> **ACTIVITY**
In full and word for word, copy the records that follow.

> **DATA FOR THIS EXERCISE**

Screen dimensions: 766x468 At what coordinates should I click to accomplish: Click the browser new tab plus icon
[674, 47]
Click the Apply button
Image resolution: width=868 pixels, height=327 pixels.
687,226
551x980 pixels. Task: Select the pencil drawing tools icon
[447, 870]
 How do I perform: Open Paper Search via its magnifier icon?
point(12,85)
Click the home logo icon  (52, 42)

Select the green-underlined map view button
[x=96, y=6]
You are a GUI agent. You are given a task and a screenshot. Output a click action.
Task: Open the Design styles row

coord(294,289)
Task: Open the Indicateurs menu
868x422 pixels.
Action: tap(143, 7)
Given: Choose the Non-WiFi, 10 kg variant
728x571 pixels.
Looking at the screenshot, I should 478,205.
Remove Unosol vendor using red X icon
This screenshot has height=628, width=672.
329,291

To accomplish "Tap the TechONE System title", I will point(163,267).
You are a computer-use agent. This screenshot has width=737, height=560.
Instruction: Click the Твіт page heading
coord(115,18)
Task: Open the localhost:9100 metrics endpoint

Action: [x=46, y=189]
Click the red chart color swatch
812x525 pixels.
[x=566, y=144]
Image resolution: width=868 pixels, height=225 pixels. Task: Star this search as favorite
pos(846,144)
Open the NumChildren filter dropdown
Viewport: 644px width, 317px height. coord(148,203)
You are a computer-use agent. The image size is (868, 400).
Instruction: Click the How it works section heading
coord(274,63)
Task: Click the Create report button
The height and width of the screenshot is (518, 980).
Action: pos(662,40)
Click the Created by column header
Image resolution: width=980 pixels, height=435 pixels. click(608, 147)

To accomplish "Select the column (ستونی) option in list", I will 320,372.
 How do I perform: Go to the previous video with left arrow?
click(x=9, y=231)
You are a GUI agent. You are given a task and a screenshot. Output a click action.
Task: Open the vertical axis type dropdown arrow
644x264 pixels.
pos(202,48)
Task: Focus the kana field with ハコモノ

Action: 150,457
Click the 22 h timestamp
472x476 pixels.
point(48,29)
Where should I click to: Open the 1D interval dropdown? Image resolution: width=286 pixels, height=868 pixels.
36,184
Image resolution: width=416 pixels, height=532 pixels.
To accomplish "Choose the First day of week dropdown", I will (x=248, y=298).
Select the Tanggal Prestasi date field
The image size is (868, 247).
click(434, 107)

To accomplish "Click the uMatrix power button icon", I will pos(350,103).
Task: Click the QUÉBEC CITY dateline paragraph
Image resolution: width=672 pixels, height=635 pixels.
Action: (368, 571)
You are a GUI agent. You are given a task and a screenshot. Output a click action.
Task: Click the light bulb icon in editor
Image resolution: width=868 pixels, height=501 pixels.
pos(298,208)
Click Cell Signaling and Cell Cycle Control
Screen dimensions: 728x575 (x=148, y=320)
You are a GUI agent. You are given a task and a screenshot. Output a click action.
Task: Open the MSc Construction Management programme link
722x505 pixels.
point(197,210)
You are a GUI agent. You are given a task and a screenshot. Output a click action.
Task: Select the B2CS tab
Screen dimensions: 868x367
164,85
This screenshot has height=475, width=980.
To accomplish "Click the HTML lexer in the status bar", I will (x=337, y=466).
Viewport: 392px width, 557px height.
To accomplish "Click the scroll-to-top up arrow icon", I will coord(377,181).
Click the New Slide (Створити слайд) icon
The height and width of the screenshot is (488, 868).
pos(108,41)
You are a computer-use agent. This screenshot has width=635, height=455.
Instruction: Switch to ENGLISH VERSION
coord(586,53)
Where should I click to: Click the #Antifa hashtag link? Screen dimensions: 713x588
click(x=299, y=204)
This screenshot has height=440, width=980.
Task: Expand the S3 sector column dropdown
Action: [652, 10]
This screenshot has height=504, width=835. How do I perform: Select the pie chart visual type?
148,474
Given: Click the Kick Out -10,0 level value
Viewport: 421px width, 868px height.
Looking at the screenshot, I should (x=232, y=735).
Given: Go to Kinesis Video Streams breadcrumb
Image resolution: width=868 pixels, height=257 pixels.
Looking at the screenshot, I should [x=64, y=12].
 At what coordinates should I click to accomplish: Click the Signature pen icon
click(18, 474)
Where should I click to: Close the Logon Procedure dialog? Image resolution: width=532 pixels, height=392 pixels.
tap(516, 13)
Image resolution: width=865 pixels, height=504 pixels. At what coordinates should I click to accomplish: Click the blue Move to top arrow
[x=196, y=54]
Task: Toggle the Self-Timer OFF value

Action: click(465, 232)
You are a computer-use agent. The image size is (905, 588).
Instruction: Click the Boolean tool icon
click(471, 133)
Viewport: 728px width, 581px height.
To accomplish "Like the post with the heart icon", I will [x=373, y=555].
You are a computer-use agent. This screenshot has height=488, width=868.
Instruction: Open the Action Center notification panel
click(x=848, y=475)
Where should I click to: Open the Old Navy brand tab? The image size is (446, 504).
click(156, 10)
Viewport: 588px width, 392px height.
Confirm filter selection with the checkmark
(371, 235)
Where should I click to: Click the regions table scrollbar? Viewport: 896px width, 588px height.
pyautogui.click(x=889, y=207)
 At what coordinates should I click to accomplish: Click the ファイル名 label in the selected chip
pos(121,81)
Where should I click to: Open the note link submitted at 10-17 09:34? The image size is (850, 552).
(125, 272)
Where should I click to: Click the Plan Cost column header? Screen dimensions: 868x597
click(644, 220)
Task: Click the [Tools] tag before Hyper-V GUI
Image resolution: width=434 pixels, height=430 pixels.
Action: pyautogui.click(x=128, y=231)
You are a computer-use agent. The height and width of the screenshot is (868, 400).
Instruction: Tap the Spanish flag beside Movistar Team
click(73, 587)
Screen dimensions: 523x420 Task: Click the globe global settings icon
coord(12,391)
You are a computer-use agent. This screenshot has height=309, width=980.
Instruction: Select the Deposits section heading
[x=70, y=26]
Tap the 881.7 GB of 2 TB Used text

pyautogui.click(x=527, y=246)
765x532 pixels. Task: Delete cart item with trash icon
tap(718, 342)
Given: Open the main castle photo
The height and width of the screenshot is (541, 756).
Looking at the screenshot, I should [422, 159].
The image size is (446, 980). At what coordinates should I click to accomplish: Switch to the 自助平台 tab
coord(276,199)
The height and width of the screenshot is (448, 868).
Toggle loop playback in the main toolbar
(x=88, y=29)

> **SOLVED PROBLEM**
Screen dimensions: 766x468 At what coordinates should I click to accomplish: Click the browser new tab plus icon
[674, 47]
Click the Apply button
Image resolution: width=868 pixels, height=327 pixels.
687,226
551x980 pixels. Task: Select the pencil drawing tools icon
[447, 870]
 How do I perform: Open Paper Search via its magnifier icon?
point(12,85)
Click the home logo icon  (52, 42)

Select the green-underlined map view button
[x=96, y=6]
You are a GUI agent. You are given a task and a screenshot. Output a click action.
Task: Open the Design styles row

coord(294,289)
Task: Open the Indicateurs menu
868x422 pixels.
Action: tap(143, 7)
Given: Choose the Non-WiFi, 10 kg variant
728x571 pixels.
Looking at the screenshot, I should 478,205.
Remove Unosol vendor using red X icon
This screenshot has height=628, width=672.
329,291

To accomplish "Tap the TechONE System title", I will point(163,267).
You are a computer-use agent. This screenshot has width=737, height=560.
Instruction: Click the Твіт page heading
coord(115,18)
Task: Open the localhost:9100 metrics endpoint

Action: [x=46, y=189]
Click the red chart color swatch
812x525 pixels.
[x=566, y=144]
Image resolution: width=868 pixels, height=225 pixels. Task: Star this search as favorite
pos(846,144)
Open the NumChildren filter dropdown
Viewport: 644px width, 317px height. coord(148,203)
You are a computer-use agent. The image size is (868, 400).
Instruction: Click the How it works section heading
coord(274,63)
Task: Click the Create report button
The height and width of the screenshot is (518, 980).
Action: pos(662,40)
Click the Created by column header
Image resolution: width=980 pixels, height=435 pixels. click(608, 147)

To accomplish "Select the column (ستونی) option in list", I will 320,372.
 How do I perform: Go to the previous video with left arrow?
click(x=9, y=231)
You are a GUI agent. You are given a task and a screenshot. Output a click action.
Task: Open the vertical axis type dropdown arrow
644x264 pixels.
pos(202,48)
Task: Focus the kana field with ハコモノ

Action: 150,457
Click the 22 h timestamp
472x476 pixels.
point(48,29)
Where should I click to: Open the 1D interval dropdown? Image resolution: width=286 pixels, height=868 pixels.
36,184
Image resolution: width=416 pixels, height=532 pixels.
To accomplish "Choose the First day of week dropdown", I will (x=248, y=298).
Select the Tanggal Prestasi date field
The image size is (868, 247).
click(434, 107)

To accomplish "Click the uMatrix power button icon", I will pos(350,103).
Task: Click the QUÉBEC CITY dateline paragraph
Image resolution: width=672 pixels, height=635 pixels.
Action: (368, 571)
You are a GUI agent. You are given a task and a screenshot. Output a click action.
Task: Click the light bulb icon in editor
Image resolution: width=868 pixels, height=501 pixels.
pos(298,208)
Click Cell Signaling and Cell Cycle Control
Screen dimensions: 728x575 (x=148, y=320)
You are a GUI agent. You are given a task and a screenshot. Output a click action.
Task: Open the MSc Construction Management programme link
722x505 pixels.
point(197,210)
You are a GUI agent. You are given a task and a screenshot. Output a click action.
Task: Select the B2CS tab
Screen dimensions: 868x367
164,85
This screenshot has height=475, width=980.
To accomplish "Click the HTML lexer in the status bar", I will (x=337, y=466).
Viewport: 392px width, 557px height.
To accomplish "Click the scroll-to-top up arrow icon", I will coord(377,181).
Click the New Slide (Створити слайд) icon
The height and width of the screenshot is (488, 868).
pos(108,41)
You are a computer-use agent. This screenshot has width=635, height=455.
Instruction: Switch to ENGLISH VERSION
coord(586,53)
Where should I click to: Click the #Antifa hashtag link? Screen dimensions: 713x588
click(x=299, y=204)
This screenshot has height=440, width=980.
Task: Expand the S3 sector column dropdown
Action: [652, 10]
This screenshot has height=504, width=835. How do I perform: Select the pie chart visual type?
148,474
Given: Click the Kick Out -10,0 level value
Viewport: 421px width, 868px height.
Looking at the screenshot, I should (x=232, y=735).
Given: Go to Kinesis Video Streams breadcrumb
Image resolution: width=868 pixels, height=257 pixels.
Looking at the screenshot, I should [x=64, y=12].
 At what coordinates should I click to accomplish: Click the Signature pen icon
click(18, 474)
Where should I click to: Close the Logon Procedure dialog? Image resolution: width=532 pixels, height=392 pixels.
tap(516, 13)
Image resolution: width=865 pixels, height=504 pixels. At what coordinates should I click to accomplish: Click the blue Move to top arrow
[x=196, y=54]
Task: Toggle the Self-Timer OFF value

Action: click(465, 232)
You are a computer-use agent. The image size is (905, 588).
Instruction: Click the Boolean tool icon
click(471, 133)
Viewport: 728px width, 581px height.
To accomplish "Like the post with the heart icon", I will [x=373, y=555].
You are a computer-use agent. This screenshot has height=488, width=868.
Instruction: Open the Action Center notification panel
click(x=848, y=475)
Where should I click to: Open the Old Navy brand tab? The image size is (446, 504).
click(156, 10)
Viewport: 588px width, 392px height.
Confirm filter selection with the checkmark
(371, 235)
Where should I click to: Click the regions table scrollbar? Viewport: 896px width, 588px height.
pyautogui.click(x=889, y=207)
 At what coordinates should I click to accomplish: Click the ファイル名 label in the selected chip
pos(121,81)
Where should I click to: Open the note link submitted at 10-17 09:34? The image size is (850, 552).
(125, 272)
Where should I click to: Click the Plan Cost column header? Screen dimensions: 868x597
click(644, 220)
Task: Click the [Tools] tag before Hyper-V GUI
Image resolution: width=434 pixels, height=430 pixels.
Action: pyautogui.click(x=128, y=231)
You are a computer-use agent. The height and width of the screenshot is (868, 400).
Instruction: Tap the Spanish flag beside Movistar Team
click(73, 587)
Screen dimensions: 523x420 Task: Click the globe global settings icon
coord(12,391)
You are a computer-use agent. This screenshot has height=309, width=980.
Instruction: Select the Deposits section heading
[x=70, y=26]
Tap the 881.7 GB of 2 TB Used text

pyautogui.click(x=527, y=246)
765x532 pixels. Task: Delete cart item with trash icon
tap(718, 342)
Given: Open the main castle photo
The height and width of the screenshot is (541, 756).
Looking at the screenshot, I should [422, 159].
The image size is (446, 980). At what coordinates should I click to accomplish: Switch to the 自助平台 tab
coord(276,199)
The height and width of the screenshot is (448, 868).
Toggle loop playback in the main toolbar
(x=88, y=29)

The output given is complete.